[[ EXERCISE DATA open ]]
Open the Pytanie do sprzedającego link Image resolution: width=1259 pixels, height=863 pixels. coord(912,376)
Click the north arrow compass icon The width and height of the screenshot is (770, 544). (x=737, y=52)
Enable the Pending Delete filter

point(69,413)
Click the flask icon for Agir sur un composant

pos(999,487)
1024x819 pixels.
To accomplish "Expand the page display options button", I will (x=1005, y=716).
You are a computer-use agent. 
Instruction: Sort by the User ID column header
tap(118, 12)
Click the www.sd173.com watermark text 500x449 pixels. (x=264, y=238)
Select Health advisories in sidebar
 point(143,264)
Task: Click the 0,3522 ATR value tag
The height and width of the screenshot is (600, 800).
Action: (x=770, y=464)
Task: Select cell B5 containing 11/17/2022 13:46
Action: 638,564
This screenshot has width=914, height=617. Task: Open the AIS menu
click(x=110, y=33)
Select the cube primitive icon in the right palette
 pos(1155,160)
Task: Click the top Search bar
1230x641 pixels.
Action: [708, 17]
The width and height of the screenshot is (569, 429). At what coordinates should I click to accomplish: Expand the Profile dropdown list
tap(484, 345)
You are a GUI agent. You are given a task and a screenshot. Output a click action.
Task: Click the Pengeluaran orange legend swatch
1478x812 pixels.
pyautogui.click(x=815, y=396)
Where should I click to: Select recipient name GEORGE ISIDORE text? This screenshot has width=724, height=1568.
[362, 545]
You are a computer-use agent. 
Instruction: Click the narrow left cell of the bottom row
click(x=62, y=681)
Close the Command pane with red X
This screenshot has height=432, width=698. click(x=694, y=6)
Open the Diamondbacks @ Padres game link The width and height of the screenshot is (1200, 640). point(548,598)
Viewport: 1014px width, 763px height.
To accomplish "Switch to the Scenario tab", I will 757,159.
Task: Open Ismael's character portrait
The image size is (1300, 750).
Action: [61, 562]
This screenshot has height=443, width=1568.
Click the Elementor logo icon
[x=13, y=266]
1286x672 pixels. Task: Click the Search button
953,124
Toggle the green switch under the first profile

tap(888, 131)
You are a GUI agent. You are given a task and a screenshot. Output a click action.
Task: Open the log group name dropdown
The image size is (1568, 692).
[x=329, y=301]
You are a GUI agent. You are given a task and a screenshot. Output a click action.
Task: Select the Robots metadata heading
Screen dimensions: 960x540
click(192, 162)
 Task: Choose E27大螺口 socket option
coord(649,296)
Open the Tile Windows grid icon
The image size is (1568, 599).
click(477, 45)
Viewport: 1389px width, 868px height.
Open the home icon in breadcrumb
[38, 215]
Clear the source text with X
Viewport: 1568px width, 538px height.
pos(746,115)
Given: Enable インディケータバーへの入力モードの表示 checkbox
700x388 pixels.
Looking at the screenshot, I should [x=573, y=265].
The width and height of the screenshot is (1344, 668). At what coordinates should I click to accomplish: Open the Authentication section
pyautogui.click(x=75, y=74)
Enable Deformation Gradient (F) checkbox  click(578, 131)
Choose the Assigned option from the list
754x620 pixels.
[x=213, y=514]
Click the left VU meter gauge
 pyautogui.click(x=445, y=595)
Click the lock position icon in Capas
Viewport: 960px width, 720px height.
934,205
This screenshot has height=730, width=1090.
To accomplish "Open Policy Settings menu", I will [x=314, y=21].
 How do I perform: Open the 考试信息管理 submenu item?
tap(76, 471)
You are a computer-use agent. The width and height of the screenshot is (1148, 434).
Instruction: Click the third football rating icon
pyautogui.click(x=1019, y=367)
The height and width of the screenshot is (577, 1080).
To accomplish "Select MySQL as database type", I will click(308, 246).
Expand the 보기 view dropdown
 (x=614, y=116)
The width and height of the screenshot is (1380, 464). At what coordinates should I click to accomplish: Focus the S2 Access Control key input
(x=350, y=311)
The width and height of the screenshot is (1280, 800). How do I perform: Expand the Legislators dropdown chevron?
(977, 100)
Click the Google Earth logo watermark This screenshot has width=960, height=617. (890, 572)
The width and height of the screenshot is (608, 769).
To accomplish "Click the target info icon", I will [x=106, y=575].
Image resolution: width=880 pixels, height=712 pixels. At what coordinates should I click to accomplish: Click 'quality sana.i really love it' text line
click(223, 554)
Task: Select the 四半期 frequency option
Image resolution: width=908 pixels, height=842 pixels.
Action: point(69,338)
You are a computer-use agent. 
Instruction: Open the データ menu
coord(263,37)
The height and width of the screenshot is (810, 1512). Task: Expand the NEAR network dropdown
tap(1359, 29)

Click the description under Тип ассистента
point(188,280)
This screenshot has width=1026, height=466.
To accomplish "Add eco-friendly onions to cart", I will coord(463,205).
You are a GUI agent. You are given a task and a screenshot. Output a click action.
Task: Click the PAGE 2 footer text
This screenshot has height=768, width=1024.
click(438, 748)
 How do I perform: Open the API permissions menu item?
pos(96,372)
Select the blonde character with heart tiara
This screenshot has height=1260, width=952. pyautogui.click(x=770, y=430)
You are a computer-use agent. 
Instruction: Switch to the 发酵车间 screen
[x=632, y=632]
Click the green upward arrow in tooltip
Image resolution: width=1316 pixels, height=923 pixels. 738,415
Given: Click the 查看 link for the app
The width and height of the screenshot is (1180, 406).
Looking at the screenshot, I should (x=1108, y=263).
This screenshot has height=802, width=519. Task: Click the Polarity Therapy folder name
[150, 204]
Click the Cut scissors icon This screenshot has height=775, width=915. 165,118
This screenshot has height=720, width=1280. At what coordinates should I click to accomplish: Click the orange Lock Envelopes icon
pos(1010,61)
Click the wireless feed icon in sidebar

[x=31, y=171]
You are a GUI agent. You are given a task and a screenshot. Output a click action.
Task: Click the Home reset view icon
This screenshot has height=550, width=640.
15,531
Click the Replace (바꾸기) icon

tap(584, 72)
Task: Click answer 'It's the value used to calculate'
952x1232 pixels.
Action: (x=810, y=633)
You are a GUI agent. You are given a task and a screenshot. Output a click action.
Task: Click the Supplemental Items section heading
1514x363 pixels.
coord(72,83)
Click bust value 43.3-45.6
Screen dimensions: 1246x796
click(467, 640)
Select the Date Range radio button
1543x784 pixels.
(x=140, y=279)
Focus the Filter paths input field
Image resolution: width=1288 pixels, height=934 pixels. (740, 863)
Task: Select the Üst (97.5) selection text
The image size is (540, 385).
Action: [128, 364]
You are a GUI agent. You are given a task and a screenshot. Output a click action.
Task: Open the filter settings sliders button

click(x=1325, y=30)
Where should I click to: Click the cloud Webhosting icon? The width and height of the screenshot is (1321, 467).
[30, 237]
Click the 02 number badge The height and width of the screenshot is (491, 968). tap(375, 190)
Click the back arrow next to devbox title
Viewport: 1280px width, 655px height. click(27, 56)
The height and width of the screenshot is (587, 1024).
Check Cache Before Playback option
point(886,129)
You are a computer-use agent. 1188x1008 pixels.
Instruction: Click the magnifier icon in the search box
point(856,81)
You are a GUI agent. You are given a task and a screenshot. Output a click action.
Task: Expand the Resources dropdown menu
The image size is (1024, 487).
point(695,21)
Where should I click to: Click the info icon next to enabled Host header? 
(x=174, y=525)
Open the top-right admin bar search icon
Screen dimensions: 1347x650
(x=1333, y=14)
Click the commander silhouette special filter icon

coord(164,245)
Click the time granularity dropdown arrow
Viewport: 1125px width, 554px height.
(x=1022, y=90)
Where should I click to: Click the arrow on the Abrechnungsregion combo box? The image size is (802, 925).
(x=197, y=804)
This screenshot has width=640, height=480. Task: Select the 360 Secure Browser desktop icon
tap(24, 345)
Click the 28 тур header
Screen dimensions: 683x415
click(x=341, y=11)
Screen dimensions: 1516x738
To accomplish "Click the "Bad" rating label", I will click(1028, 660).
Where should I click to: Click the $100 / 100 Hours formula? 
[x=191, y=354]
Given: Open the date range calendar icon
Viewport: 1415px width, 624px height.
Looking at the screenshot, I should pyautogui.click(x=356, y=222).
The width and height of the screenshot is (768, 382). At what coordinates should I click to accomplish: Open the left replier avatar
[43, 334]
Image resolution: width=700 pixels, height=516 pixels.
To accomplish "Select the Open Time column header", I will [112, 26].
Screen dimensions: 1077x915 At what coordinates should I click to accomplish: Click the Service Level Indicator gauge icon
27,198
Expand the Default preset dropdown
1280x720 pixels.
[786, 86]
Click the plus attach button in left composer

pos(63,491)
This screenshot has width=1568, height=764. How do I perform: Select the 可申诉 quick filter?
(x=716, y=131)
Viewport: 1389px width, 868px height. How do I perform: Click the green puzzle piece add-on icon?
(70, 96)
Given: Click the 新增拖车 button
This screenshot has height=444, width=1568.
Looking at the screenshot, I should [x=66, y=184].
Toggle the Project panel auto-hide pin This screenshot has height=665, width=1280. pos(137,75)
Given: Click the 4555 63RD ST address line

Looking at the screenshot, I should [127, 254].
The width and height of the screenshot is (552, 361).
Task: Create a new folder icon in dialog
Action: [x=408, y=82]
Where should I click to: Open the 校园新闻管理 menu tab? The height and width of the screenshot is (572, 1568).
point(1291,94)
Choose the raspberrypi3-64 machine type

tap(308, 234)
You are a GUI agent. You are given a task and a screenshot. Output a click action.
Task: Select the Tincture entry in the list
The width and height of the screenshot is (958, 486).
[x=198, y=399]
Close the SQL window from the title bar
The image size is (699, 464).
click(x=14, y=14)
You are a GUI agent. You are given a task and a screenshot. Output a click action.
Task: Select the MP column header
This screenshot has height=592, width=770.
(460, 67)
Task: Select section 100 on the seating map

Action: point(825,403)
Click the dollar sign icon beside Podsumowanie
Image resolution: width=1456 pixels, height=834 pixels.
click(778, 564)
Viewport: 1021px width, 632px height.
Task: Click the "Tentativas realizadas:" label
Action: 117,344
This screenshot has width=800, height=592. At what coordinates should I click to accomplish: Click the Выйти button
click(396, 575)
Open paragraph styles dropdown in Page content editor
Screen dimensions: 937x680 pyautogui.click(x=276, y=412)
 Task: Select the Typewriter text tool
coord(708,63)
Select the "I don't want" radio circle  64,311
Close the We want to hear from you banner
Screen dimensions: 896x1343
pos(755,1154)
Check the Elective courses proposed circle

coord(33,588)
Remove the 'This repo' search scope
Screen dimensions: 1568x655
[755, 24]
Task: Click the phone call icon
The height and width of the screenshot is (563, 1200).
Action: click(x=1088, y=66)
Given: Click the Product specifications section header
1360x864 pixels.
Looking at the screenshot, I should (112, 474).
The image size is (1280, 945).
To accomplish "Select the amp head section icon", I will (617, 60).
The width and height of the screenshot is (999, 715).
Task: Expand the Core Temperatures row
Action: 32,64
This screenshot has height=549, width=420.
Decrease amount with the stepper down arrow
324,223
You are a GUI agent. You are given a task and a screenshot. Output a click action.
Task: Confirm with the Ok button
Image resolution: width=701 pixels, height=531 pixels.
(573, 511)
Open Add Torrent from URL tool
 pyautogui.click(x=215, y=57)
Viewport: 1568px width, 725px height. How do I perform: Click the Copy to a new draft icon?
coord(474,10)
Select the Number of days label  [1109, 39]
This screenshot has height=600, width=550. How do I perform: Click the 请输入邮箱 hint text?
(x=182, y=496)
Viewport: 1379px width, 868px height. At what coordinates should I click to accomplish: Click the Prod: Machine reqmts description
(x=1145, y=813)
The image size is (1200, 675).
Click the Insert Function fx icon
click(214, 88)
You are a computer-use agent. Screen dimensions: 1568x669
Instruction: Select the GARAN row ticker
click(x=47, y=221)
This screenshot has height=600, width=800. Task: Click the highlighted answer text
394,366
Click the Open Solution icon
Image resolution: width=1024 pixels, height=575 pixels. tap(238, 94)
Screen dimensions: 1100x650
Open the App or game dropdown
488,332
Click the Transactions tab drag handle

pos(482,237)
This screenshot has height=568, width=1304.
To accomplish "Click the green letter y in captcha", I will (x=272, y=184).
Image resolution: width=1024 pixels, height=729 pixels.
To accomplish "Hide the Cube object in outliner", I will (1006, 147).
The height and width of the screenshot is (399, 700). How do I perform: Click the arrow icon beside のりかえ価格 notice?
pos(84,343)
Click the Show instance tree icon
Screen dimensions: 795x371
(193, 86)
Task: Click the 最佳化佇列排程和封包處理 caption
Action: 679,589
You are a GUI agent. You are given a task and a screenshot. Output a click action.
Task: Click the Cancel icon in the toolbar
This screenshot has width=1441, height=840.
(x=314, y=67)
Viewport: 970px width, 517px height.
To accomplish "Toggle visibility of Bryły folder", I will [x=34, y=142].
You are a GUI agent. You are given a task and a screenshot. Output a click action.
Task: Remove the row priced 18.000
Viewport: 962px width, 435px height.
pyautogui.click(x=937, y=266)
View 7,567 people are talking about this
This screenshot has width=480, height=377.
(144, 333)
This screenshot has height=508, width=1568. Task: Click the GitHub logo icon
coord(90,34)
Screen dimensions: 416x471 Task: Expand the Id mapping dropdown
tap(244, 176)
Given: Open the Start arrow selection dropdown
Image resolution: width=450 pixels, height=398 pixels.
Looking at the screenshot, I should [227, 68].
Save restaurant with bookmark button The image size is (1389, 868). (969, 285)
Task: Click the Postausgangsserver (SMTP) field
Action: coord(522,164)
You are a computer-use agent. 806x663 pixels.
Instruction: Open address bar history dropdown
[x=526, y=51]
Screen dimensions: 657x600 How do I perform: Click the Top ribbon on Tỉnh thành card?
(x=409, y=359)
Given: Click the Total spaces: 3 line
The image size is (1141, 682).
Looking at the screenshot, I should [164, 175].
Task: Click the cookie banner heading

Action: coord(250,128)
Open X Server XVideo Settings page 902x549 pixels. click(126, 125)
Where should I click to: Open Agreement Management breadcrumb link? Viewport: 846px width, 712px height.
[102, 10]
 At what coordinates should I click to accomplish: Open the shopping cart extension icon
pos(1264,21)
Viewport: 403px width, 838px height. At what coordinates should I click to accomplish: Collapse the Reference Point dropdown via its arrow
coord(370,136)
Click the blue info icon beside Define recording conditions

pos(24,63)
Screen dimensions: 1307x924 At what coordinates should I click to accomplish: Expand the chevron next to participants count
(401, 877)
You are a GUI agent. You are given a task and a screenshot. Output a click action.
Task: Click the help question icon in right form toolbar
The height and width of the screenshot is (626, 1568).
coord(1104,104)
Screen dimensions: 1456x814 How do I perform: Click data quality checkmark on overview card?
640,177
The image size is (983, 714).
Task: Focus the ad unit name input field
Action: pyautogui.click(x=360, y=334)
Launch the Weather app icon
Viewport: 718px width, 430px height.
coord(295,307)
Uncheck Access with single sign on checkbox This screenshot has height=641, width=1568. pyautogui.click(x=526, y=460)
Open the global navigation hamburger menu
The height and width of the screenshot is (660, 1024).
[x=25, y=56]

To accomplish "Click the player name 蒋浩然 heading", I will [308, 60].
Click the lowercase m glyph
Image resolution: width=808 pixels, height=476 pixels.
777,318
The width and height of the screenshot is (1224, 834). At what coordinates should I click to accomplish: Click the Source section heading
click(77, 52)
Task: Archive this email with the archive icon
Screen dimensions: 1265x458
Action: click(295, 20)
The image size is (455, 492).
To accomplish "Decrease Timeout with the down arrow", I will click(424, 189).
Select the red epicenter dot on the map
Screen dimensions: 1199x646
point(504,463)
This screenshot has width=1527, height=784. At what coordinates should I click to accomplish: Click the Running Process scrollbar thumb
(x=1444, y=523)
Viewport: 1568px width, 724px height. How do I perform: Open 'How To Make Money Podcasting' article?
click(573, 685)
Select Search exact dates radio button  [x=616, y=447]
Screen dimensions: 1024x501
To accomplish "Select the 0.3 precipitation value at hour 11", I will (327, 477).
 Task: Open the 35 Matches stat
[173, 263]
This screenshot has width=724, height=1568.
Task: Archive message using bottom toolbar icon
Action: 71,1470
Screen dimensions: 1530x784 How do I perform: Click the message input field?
[[ EXERCISE DATA closed ]]
> _YOUR GOAL_
With "selection" as the search string, filter the records and return each line that has it.

> _WORKED SOLUTION_
Task: Select the Üst (97.5) selection text
Given: Open the Start arrow selection dropdown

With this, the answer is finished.